* WORK TO BE COMPLETED
Only the words of the entries are wanted, repeated exactly and without images.
—————
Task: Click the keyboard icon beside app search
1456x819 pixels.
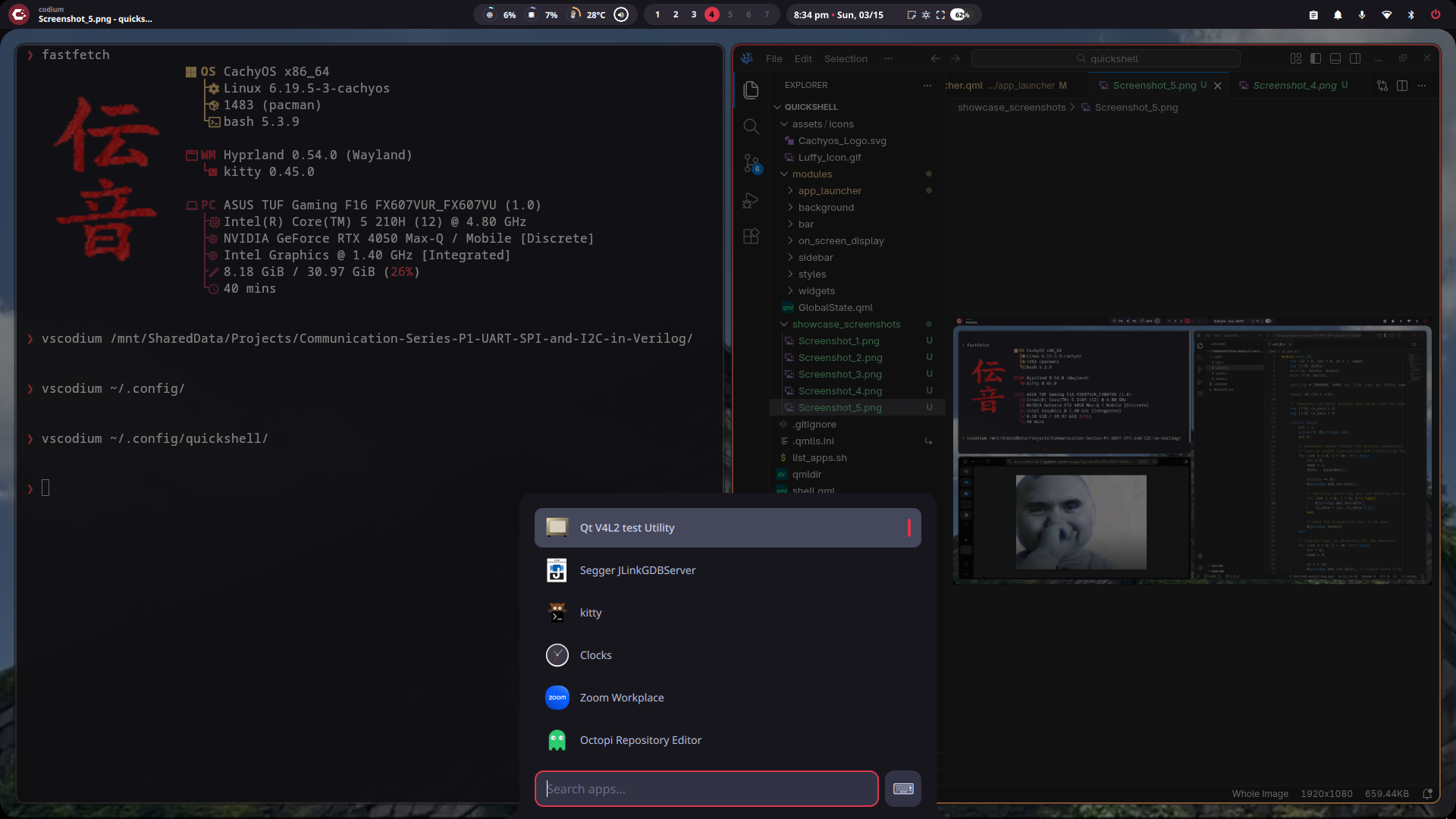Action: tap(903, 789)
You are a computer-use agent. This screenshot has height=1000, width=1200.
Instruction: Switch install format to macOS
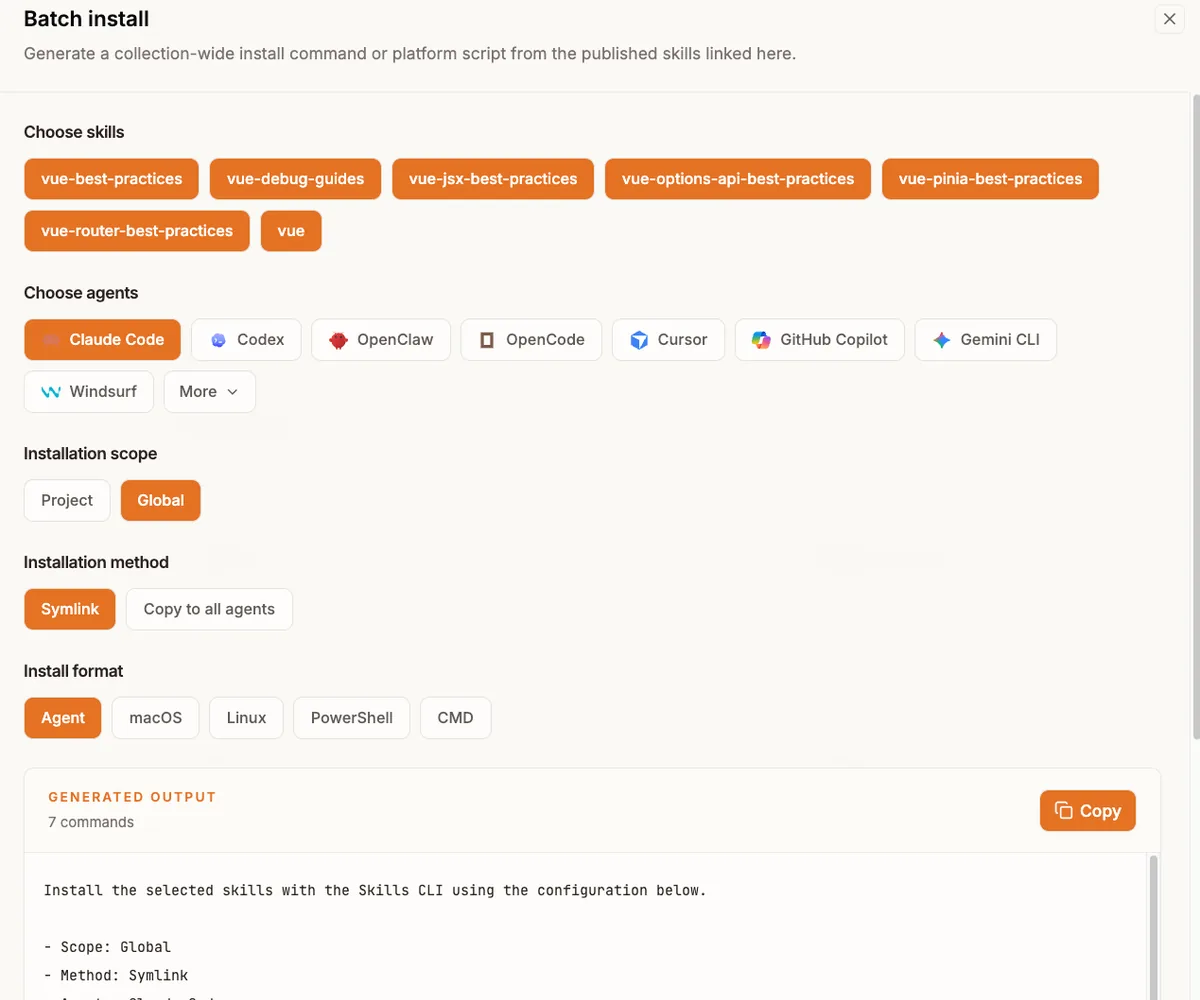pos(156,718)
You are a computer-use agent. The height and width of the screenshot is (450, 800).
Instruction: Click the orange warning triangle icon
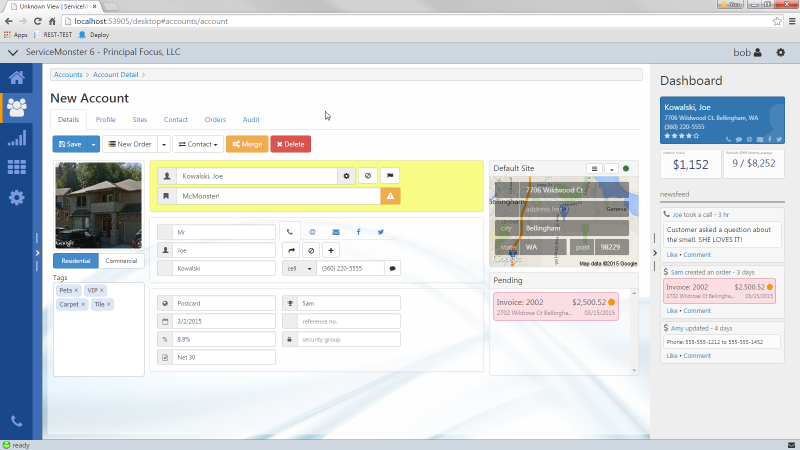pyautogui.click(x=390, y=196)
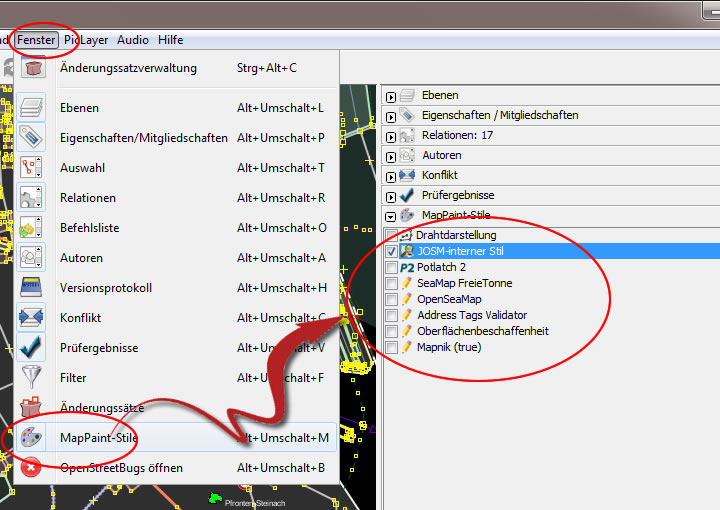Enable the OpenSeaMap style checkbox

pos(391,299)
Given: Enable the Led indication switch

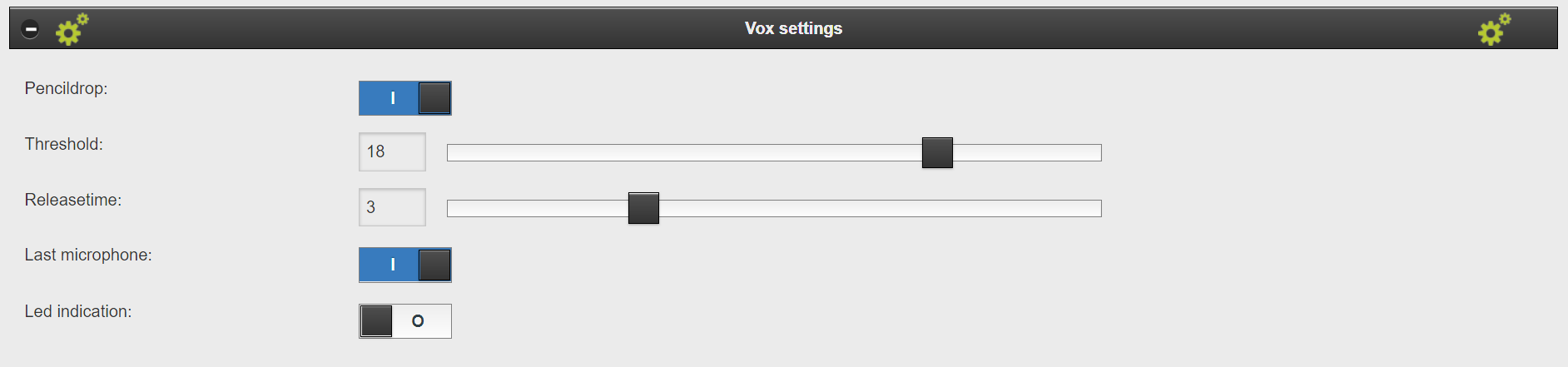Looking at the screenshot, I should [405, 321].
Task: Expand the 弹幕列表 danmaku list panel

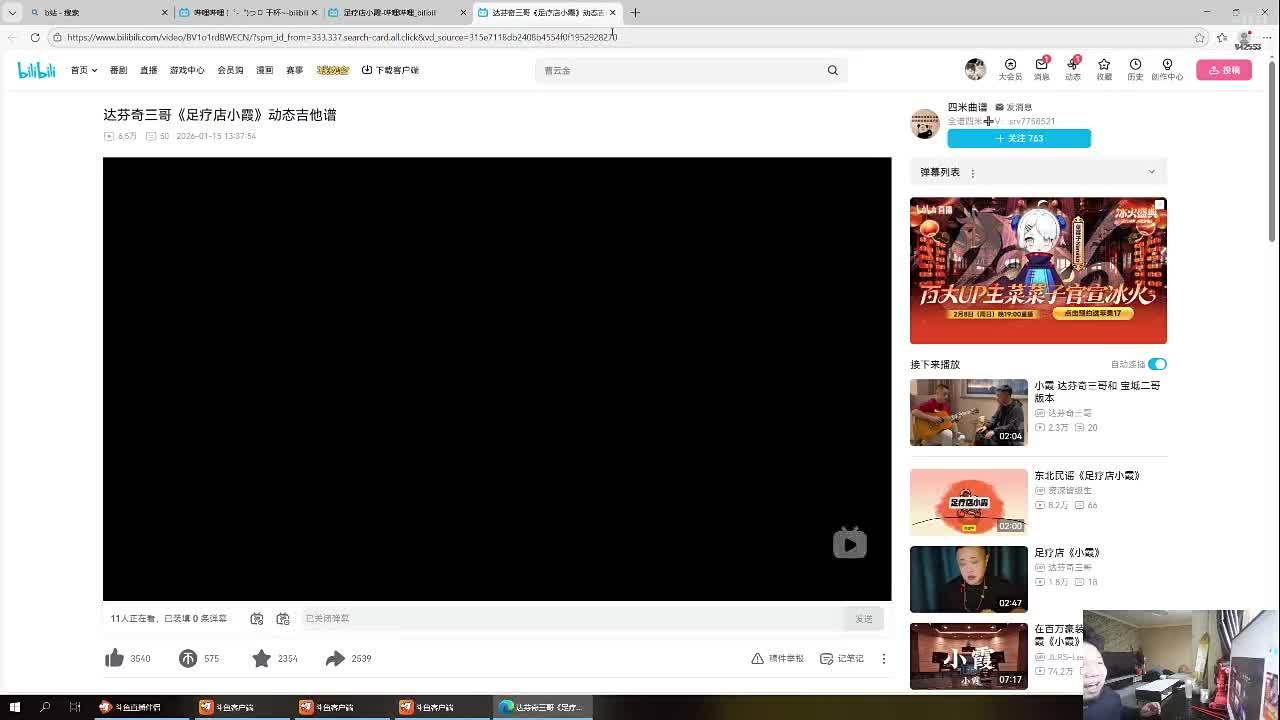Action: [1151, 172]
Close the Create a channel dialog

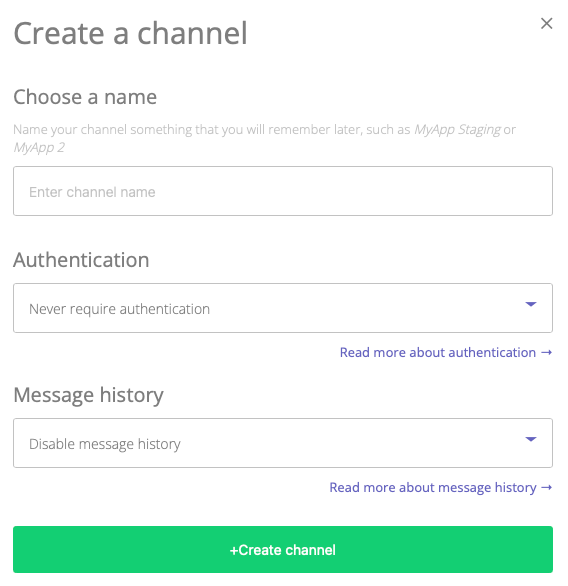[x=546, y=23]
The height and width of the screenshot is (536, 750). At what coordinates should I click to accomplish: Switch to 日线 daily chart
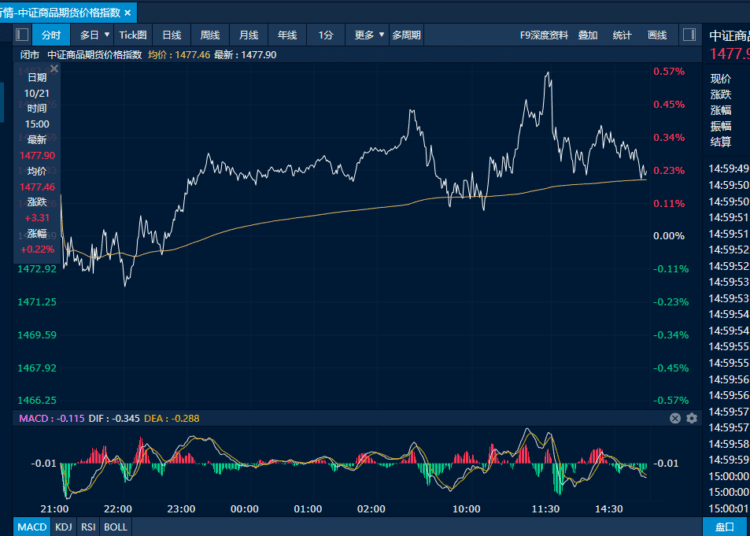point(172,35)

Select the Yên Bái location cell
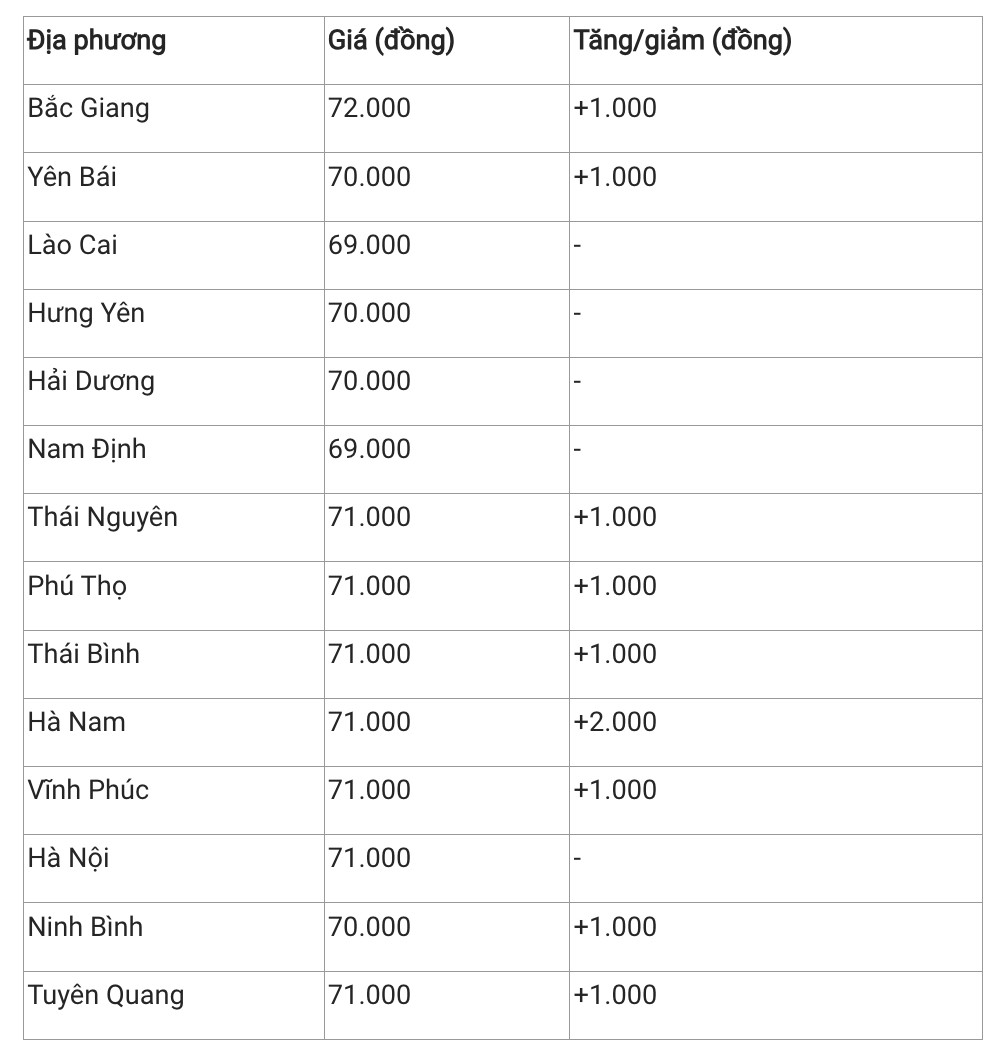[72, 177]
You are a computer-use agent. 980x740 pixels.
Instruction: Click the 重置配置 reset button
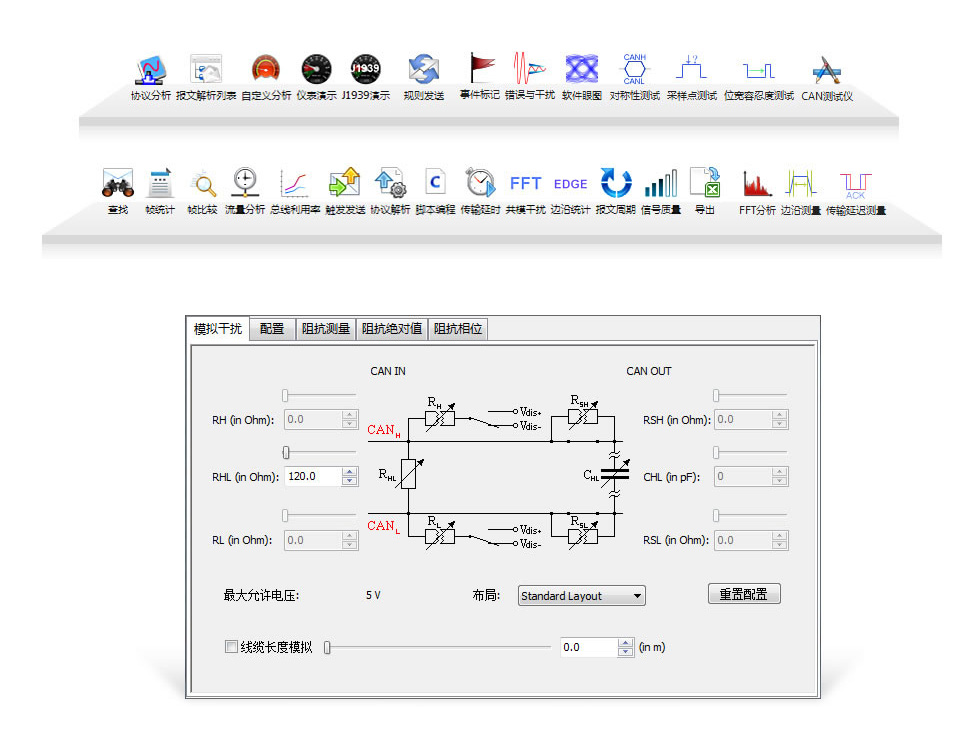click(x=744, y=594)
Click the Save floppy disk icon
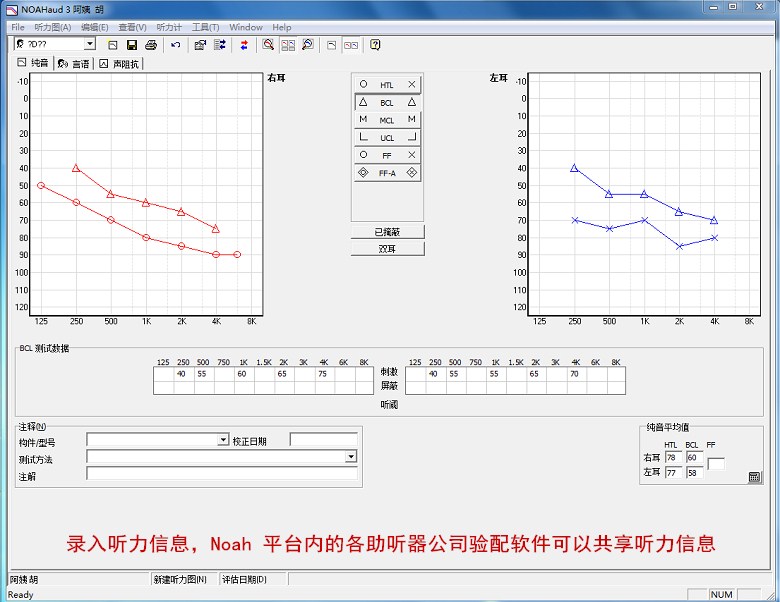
—————
* ANSWER BELOW
Task: Click the keyboard icon beside app search
1456x819 pixels.
Action: tap(903, 789)
You are a computer-use agent. This screenshot has height=1000, width=1200.
Instruction: Switch install format to macOS
pos(156,718)
You are a computer-use agent. The height and width of the screenshot is (450, 800).
Instruction: Click the orange warning triangle icon
pyautogui.click(x=390, y=196)
Enable the OpenSeaMap style checkbox

pos(391,299)
Given: Enable the Led indication switch

Looking at the screenshot, I should [405, 321].
Task: Expand the 弹幕列表 danmaku list panel

Action: [1151, 172]
Close the Create a channel dialog

[x=546, y=23]
The height and width of the screenshot is (536, 750). At what coordinates should I click to accomplish: Switch to 日线 daily chart
point(172,35)

Select the Yên Bái location cell
[72, 177]
You are a computer-use agent. 980x740 pixels.
Instruction: Click the 重置配置 reset button
click(x=744, y=594)
Click the Save floppy disk icon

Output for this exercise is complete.